This evening the Brown University party, with
whom we camp, invited over a Belgian party which
included a 58 year old who got to the summit
last year, providing more inspiration for Sean.
Brown University are working with NASA and have
found everyone extremely helpful when doing their
research.
Sean talked to
a Lama today who conducts puja’s,
or blessings, and asked him how to keep healthy.

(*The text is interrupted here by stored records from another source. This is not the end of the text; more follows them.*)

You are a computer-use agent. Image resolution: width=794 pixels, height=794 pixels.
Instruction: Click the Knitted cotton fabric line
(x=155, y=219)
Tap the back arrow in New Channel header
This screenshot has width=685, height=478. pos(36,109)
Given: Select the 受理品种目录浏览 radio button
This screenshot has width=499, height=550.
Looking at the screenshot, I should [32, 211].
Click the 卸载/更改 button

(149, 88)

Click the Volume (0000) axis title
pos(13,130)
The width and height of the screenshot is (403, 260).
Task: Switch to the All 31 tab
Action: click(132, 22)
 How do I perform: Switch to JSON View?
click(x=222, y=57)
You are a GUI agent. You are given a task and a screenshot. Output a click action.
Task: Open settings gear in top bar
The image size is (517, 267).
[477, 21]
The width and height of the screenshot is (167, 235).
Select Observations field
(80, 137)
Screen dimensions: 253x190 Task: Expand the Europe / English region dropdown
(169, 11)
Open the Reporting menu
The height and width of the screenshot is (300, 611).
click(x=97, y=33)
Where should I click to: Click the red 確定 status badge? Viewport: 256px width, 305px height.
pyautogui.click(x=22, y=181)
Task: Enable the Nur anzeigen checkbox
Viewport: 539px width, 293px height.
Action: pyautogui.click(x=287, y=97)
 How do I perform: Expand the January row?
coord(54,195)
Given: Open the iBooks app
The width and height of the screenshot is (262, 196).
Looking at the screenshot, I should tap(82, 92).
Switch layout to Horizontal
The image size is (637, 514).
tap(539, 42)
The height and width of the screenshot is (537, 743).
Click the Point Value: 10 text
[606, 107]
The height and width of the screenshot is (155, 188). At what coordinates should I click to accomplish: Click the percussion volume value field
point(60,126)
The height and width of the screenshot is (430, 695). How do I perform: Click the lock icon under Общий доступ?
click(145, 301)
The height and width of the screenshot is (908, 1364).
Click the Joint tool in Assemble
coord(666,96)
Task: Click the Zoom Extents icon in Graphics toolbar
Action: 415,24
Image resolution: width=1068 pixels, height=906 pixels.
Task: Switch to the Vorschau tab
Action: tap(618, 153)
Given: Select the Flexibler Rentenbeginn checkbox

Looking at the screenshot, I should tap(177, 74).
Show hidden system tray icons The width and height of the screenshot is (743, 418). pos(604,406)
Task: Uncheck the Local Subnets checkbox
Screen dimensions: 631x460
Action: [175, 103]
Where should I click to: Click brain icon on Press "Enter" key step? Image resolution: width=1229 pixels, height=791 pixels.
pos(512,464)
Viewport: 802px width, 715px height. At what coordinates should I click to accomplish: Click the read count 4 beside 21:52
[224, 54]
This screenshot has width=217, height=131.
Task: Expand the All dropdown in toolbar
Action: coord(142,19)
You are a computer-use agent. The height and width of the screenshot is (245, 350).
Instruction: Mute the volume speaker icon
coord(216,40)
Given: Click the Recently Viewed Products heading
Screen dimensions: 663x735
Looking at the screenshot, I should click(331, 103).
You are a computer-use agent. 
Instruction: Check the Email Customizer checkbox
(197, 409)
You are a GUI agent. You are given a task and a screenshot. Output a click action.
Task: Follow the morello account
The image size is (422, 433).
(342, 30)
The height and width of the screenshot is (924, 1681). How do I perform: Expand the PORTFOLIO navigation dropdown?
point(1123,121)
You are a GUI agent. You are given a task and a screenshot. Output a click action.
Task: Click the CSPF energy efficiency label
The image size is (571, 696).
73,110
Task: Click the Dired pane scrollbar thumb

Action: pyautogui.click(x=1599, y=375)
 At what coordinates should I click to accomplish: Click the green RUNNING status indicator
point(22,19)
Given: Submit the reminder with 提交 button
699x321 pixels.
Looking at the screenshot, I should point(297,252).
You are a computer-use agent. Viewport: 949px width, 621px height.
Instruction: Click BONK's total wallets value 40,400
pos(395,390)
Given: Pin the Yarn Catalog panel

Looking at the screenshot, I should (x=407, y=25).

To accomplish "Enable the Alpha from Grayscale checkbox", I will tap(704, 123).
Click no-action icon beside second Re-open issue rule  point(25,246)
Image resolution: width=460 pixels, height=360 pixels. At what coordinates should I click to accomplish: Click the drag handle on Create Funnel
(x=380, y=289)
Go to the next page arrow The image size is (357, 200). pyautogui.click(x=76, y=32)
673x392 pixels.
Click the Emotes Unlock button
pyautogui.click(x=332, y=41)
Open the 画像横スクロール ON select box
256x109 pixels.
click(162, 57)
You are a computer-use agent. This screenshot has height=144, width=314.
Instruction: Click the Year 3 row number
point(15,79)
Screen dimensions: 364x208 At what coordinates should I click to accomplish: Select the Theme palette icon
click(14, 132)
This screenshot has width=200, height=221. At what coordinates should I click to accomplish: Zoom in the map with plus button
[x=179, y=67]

He said: “Eat well, keep fit and say your
prayers”.
I have been working
with the cameraman, Nang Chhumbi Sherpa, 26,
who will be taking some climbing footage of
Sean for the Rogers programme. I told him to
make sure he took pictures of Nepal as well
as Sean and to film from his heart. He lives
in Kharikhola which is about a day’s walk
the other side of Lukla, with his wife and 6-month
old daughter, and comes from a big family of
ten. He has been a sherpa for 7 years and has
already been to Everest 6 times and got to the
top in both 2000 and 2004. I think Sean will
be in safe hands. When he’s not climbing
he’s a farmer and grows potatoes, corn,
wheat and millet. I asked him what he’d
like to say to Canadians about his country and
he grinned and said, “Tell them it’s
a beautiful country with mountain peaks and yaks
and it’s at the top of the world”.
More later.
Harold
Editor’s
note: At the time of sending
Harold’s blog out, we have not heard from
Terry in Kathmandu. As soon as we get an update
we will forward it on to the distribution list.
Terry Kell is returning to Kathmandu, with most
of the expedition party and they will return
to Canada within the next 7-10 days.
Harold Mah is staying at Base Camp to support
Sean Egan when he makes his summit attempt in
May.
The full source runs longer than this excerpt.